Pixel coordinate grounding data
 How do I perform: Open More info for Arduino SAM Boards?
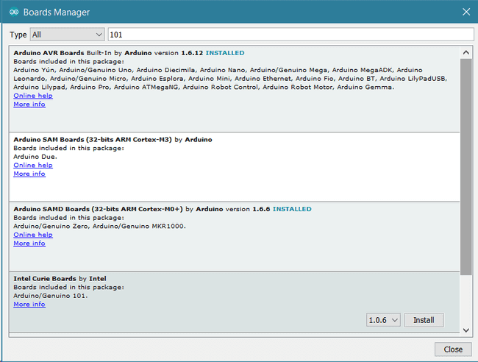click(x=29, y=174)
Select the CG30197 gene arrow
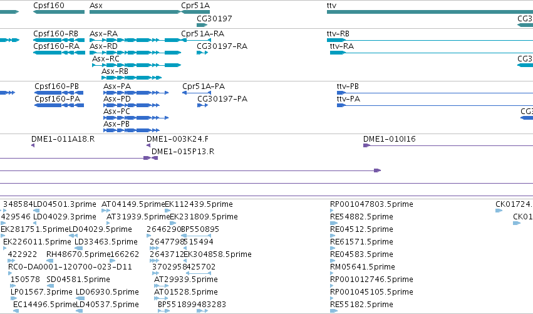This screenshot has height=314, width=533. click(202, 25)
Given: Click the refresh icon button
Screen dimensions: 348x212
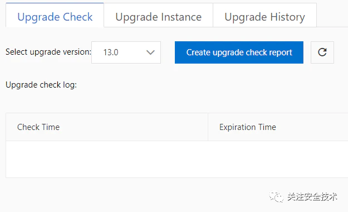Looking at the screenshot, I should pyautogui.click(x=322, y=52).
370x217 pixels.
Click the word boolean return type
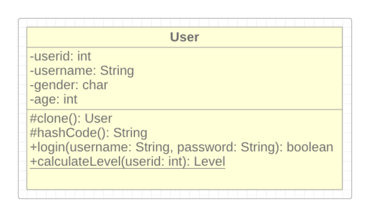click(x=310, y=147)
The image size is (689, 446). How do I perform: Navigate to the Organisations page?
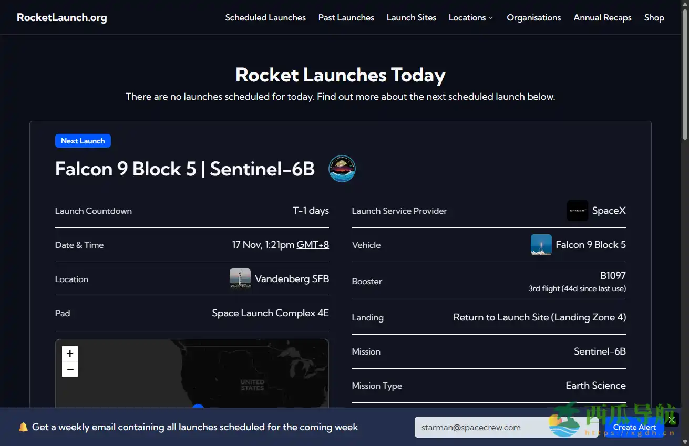pyautogui.click(x=533, y=17)
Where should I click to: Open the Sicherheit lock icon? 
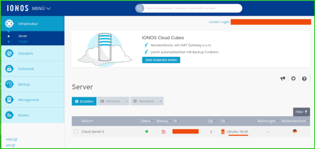(9, 69)
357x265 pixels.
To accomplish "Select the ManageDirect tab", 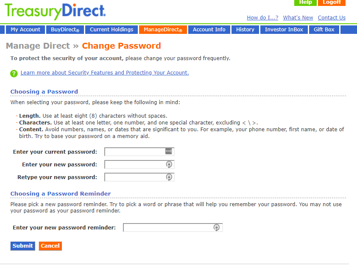I will click(x=163, y=30).
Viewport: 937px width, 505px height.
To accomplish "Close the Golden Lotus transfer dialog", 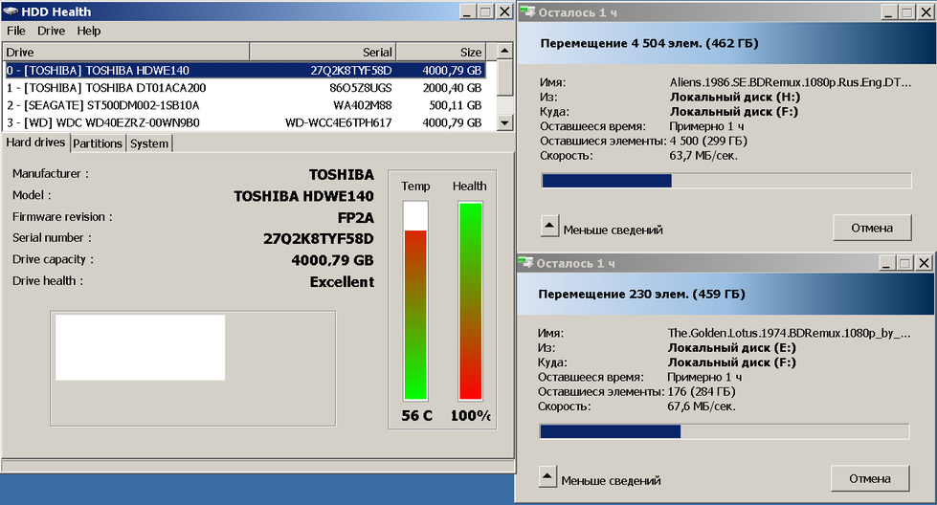I will (x=923, y=263).
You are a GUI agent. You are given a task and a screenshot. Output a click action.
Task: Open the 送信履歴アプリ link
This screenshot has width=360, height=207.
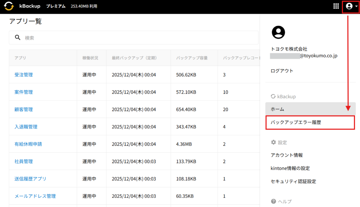30,178
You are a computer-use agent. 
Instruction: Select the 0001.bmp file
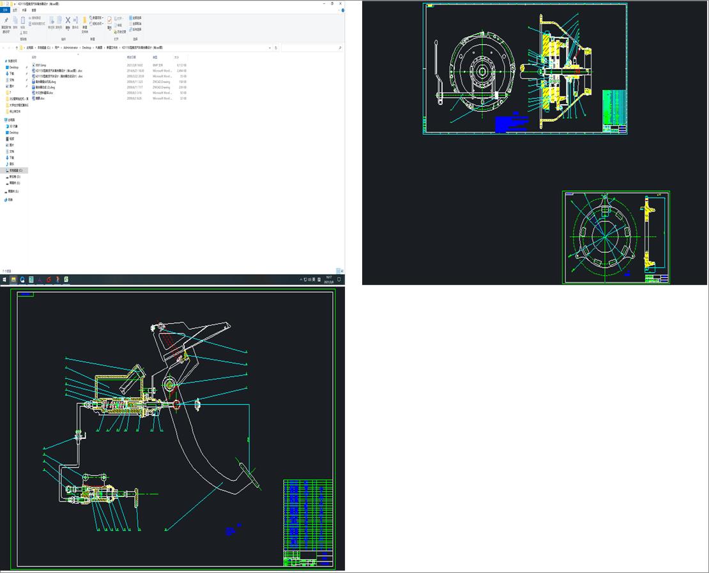(41, 65)

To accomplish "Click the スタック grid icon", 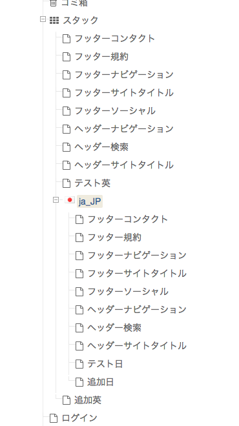I will coord(54,21).
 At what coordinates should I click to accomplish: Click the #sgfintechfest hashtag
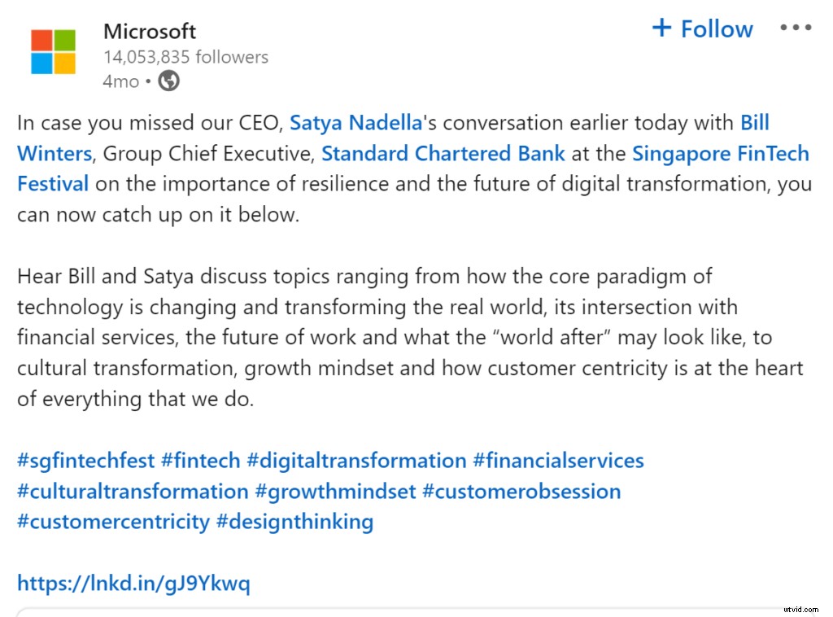(85, 461)
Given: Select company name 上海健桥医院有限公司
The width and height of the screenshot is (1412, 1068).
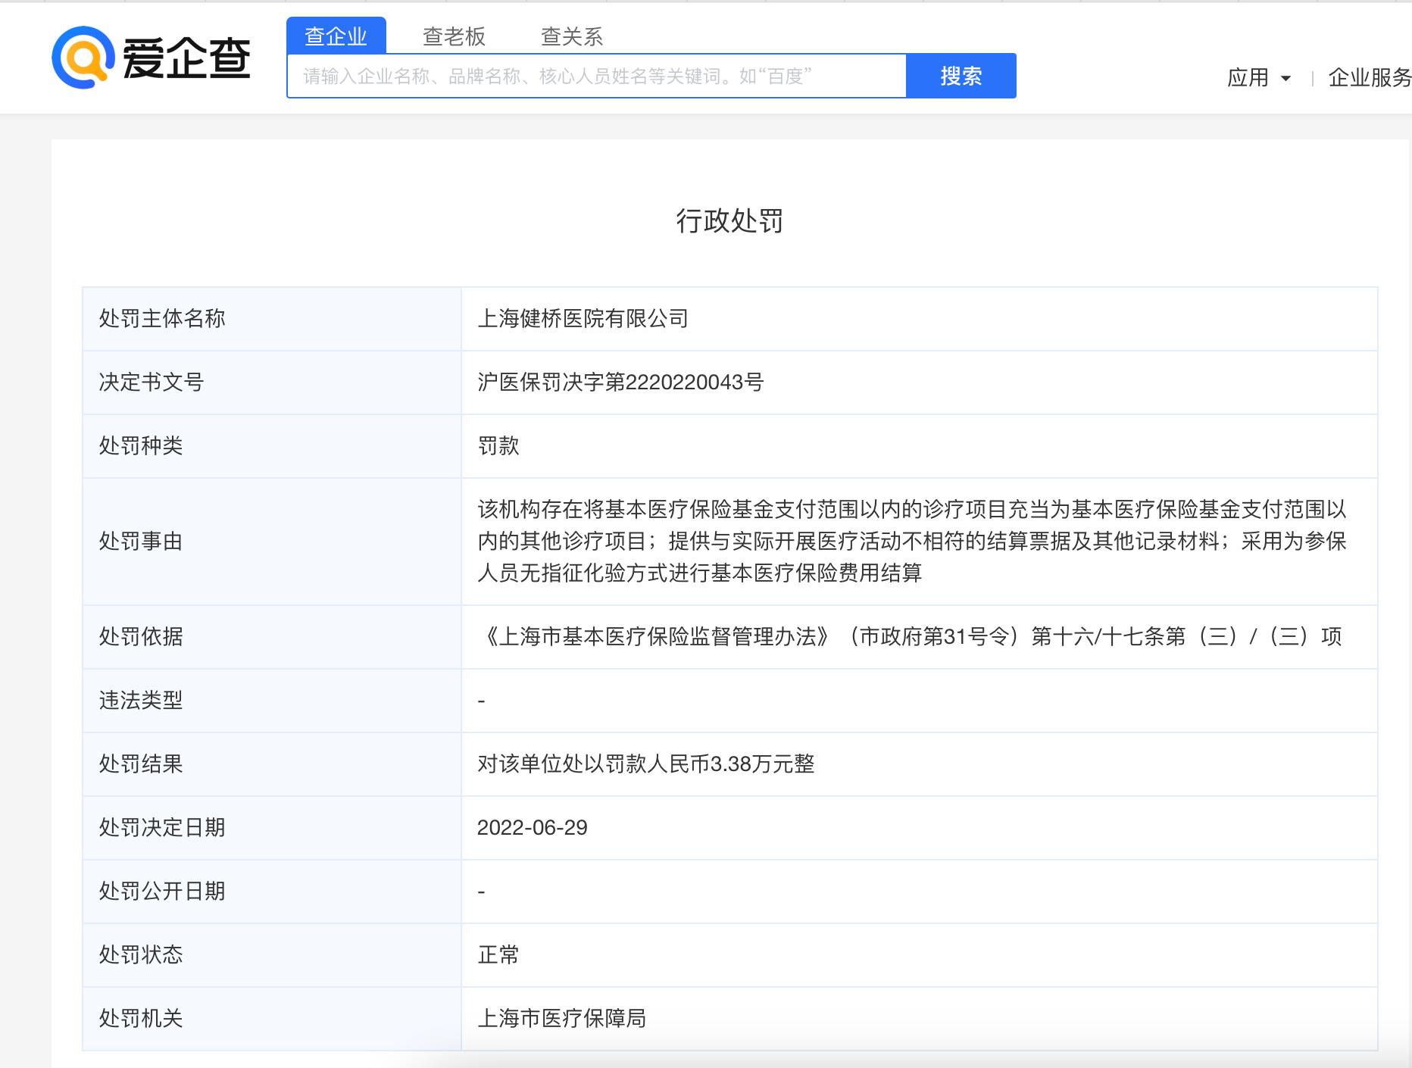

• _WHAT TO DO_
Which lines of the records contain the word "agent"? Copy each of them.

• _TASK RESPONSE_
You are a GUI agent. You are given a task and a screenshot. Output a click action.
You are a computer-use agent. 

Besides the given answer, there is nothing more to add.